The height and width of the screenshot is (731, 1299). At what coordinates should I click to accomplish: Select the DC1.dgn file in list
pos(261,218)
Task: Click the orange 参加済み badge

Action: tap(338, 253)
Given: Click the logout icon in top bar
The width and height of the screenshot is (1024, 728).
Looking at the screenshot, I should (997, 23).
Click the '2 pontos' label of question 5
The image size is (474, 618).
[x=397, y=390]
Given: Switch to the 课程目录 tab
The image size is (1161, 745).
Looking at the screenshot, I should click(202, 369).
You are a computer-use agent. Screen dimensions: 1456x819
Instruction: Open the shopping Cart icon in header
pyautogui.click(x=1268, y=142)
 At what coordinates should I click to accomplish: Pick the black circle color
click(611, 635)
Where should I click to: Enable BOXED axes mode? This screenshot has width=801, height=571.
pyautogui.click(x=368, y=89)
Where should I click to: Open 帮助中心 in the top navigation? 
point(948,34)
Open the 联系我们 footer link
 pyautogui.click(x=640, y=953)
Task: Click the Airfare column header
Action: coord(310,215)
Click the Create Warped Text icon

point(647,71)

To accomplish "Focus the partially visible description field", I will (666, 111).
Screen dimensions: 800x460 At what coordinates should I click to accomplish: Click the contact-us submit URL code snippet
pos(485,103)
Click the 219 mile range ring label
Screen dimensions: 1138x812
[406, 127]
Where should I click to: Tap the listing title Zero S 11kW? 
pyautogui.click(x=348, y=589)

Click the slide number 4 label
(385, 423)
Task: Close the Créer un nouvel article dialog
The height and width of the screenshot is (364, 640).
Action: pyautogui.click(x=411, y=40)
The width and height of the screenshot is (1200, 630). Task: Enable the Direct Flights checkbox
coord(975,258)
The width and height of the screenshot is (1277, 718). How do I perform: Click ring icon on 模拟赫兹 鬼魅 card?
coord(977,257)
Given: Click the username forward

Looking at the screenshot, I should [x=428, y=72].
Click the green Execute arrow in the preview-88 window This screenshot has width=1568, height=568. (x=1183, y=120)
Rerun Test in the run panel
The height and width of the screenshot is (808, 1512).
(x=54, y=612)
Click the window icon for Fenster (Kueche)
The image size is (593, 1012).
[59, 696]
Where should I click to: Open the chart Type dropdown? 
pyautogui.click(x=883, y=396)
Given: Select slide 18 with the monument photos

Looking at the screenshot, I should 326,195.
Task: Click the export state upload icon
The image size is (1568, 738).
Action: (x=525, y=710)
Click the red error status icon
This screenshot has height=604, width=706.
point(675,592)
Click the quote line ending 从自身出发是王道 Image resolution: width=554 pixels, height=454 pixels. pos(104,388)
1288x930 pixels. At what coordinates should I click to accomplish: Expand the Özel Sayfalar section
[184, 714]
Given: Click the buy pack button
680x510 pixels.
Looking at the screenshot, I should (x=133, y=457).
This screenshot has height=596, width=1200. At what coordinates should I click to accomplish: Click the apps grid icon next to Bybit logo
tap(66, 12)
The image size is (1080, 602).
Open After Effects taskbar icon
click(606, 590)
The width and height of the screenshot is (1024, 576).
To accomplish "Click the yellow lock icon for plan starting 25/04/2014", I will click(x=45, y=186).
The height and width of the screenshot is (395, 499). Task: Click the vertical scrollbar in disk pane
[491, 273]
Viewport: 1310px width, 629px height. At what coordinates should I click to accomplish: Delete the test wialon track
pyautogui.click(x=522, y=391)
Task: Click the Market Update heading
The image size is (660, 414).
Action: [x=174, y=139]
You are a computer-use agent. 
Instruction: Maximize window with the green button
============
• WHAT IS BEING ASKED
For the listing above, state how many lines include the word "agent", and give only the number.

• SOLVED PROBLEM
2